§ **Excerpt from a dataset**
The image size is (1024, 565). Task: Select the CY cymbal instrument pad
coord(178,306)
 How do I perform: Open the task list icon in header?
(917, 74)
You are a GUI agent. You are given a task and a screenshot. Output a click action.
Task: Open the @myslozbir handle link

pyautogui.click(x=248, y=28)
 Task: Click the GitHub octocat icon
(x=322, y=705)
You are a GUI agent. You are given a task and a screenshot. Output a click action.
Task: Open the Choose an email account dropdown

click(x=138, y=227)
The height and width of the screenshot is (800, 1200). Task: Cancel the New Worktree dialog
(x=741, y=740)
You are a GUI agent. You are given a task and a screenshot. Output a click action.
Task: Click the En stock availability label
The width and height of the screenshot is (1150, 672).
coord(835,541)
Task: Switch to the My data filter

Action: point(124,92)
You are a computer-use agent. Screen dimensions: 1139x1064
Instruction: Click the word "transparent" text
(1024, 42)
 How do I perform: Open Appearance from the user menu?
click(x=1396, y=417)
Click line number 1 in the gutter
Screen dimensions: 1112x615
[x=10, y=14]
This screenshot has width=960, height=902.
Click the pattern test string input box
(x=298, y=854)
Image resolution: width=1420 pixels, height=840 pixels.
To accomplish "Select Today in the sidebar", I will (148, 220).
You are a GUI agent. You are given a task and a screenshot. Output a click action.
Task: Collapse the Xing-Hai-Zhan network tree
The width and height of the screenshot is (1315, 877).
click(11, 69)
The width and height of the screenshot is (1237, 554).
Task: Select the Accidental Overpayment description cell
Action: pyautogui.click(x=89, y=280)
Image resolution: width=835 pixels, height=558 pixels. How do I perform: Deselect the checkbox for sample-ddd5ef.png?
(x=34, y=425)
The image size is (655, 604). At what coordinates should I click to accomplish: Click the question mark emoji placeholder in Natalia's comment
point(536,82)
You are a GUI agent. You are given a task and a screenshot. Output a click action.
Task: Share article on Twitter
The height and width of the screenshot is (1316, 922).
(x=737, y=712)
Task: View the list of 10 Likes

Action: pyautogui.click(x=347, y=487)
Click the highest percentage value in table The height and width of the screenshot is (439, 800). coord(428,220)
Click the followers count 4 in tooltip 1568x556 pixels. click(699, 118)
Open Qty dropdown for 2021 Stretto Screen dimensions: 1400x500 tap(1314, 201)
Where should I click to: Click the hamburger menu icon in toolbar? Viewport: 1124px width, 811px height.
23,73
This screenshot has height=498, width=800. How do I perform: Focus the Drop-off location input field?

§ **STATED EXERCISE**
Extract each line of the data above that contains the string "width", matching letter case exactly.

§ **WORKED ANSWER**
The height and width of the screenshot is (800, 1200). Task: Cancel the New Worktree dialog
The width and height of the screenshot is (1150, 672).
This screenshot has width=960, height=902.
Image resolution: width=1420 pixels, height=840 pixels.
The width and height of the screenshot is (1315, 877).
The width and height of the screenshot is (1237, 554).
Image resolution: width=835 pixels, height=558 pixels. How do I perform: Deselect the checkbox for sample-ddd5ef.png?
The height and width of the screenshot is (1316, 922).
Click the highest percentage value in table The height and width of the screenshot is (439, 800). coord(428,220)
Where should I click to: Click the hamburger menu icon in toolbar? Viewport: 1124px width, 811px height.
This screenshot has height=498, width=800. How do I perform: Focus the Drop-off location input field?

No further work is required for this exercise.